:: About this task ::
Check every line of the data for the string "more" and copy the ones that have it.
____
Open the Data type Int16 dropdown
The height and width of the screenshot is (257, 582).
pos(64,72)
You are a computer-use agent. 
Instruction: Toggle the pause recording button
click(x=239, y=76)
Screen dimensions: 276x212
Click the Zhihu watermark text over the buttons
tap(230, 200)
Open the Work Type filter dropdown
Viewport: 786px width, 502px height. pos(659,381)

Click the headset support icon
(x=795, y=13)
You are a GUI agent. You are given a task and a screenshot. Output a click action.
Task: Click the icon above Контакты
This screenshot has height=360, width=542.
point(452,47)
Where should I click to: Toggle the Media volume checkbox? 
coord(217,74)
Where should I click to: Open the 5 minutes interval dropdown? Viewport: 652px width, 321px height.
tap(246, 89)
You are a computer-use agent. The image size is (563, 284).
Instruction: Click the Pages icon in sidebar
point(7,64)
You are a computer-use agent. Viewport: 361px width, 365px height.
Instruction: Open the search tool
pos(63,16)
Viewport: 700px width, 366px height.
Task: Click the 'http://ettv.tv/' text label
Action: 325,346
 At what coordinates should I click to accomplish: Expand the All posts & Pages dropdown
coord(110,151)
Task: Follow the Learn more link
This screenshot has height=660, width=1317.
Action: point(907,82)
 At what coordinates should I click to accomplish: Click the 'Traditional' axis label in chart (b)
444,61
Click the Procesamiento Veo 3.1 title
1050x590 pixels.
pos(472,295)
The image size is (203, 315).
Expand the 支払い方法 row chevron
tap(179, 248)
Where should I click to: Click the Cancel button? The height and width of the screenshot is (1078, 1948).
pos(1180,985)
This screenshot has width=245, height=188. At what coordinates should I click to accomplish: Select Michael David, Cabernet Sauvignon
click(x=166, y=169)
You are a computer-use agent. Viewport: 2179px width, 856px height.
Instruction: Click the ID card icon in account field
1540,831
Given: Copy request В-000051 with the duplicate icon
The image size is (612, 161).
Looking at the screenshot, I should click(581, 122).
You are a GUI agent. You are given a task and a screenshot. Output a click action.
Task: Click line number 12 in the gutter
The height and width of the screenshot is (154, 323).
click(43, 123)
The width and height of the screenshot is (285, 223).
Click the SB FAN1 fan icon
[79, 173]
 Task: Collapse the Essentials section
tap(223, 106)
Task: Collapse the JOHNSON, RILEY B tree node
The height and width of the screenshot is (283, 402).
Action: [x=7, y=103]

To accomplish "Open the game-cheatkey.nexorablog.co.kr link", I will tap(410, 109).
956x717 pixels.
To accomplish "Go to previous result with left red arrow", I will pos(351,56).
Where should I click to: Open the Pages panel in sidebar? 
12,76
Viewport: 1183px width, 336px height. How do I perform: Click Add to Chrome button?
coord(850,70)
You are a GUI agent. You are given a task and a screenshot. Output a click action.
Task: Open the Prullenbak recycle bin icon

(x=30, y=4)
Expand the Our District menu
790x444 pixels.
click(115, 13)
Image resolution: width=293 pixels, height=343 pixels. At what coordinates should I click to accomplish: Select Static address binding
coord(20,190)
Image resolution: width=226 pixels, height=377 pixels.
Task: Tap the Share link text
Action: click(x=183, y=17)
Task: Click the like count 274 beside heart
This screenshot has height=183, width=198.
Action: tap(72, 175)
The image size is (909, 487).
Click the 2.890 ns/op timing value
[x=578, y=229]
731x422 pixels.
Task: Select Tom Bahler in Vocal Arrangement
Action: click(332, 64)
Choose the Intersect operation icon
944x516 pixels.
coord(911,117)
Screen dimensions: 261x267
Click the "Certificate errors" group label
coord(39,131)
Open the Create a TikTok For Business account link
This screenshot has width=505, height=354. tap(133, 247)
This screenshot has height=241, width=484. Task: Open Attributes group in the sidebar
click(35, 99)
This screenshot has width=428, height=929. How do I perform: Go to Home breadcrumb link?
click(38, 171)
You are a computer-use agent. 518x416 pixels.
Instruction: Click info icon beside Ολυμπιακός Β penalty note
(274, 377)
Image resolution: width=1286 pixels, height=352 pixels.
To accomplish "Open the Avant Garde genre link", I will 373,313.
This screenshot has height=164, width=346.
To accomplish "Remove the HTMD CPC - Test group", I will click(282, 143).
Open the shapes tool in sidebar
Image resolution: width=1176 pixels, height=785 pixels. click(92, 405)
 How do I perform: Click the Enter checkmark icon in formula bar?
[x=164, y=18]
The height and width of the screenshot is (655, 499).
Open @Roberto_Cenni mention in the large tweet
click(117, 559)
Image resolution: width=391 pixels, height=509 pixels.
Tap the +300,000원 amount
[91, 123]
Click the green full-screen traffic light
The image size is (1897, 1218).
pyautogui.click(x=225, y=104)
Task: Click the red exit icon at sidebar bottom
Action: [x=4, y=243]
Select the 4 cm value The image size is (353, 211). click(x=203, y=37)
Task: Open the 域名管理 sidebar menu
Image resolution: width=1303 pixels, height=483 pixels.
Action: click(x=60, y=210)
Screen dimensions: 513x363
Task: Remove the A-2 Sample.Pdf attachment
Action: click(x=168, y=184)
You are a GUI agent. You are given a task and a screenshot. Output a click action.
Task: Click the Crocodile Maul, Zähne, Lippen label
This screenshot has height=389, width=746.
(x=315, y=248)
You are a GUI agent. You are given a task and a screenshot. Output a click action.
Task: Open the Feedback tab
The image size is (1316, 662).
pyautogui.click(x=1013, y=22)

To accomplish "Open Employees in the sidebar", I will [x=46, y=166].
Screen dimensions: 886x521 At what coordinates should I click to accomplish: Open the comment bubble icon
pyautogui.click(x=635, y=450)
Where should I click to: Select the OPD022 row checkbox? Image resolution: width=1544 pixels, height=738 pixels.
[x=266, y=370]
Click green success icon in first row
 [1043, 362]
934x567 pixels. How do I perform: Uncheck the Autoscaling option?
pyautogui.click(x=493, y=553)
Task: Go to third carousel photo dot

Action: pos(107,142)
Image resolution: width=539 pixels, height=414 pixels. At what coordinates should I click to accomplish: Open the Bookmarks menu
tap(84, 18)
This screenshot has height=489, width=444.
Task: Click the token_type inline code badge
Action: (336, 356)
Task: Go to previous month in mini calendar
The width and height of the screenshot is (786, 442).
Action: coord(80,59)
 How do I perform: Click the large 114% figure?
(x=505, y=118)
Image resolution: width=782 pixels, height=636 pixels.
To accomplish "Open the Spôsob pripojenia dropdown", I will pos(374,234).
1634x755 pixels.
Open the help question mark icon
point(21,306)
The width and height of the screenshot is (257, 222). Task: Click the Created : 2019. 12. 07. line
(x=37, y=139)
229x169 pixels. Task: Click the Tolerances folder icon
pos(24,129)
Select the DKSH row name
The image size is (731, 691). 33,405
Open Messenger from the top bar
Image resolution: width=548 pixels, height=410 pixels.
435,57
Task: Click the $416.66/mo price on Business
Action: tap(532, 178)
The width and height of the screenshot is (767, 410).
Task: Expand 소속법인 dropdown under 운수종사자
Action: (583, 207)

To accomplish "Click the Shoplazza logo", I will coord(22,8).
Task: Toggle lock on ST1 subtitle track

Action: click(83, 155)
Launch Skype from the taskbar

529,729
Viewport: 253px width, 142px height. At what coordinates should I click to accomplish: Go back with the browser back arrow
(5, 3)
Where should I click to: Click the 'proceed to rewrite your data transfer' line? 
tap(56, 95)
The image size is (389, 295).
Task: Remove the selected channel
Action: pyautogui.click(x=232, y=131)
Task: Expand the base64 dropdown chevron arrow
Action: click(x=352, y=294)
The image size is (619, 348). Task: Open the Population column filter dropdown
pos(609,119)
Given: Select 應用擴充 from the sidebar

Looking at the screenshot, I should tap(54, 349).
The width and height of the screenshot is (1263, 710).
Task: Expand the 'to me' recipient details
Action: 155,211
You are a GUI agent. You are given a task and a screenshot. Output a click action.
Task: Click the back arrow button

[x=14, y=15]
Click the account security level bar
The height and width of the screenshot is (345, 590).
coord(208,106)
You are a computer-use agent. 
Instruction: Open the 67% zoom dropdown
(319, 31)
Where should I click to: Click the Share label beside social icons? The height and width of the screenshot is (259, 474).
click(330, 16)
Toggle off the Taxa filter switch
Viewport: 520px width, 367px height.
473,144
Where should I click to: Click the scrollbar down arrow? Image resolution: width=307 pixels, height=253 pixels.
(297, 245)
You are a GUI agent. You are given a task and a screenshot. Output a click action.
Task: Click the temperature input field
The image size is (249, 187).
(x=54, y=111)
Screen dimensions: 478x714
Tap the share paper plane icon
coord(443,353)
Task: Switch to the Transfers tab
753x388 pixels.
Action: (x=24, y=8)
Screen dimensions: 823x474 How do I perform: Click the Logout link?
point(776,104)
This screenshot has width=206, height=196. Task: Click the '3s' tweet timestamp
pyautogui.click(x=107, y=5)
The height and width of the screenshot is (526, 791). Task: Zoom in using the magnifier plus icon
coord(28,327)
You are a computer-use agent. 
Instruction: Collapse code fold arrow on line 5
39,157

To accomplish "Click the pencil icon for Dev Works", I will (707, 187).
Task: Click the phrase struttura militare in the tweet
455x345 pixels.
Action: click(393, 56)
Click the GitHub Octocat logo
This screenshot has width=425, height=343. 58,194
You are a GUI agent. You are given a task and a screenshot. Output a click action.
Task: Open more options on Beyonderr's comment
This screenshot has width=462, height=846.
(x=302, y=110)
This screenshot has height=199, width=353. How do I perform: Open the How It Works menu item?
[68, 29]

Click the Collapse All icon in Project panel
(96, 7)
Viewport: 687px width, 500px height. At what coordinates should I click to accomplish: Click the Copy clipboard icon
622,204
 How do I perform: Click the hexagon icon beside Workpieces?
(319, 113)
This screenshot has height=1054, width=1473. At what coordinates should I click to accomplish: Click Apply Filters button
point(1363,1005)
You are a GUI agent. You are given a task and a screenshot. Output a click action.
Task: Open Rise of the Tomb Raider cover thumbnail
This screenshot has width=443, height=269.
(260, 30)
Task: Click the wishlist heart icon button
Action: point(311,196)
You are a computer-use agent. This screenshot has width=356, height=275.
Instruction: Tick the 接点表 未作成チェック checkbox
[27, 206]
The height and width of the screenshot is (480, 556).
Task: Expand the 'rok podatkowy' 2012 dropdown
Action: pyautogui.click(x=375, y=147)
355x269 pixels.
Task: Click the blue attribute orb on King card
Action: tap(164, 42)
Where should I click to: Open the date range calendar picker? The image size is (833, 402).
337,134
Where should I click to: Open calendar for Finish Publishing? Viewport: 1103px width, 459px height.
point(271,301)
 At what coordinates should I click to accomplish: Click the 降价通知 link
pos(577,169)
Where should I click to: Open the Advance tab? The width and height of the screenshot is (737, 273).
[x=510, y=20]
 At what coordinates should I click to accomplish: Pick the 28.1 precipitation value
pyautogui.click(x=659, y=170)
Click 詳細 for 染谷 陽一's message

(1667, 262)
____
:: Your solution ::
Task: Follow the Learn more link
Task: Open more options on Beyonderr's comment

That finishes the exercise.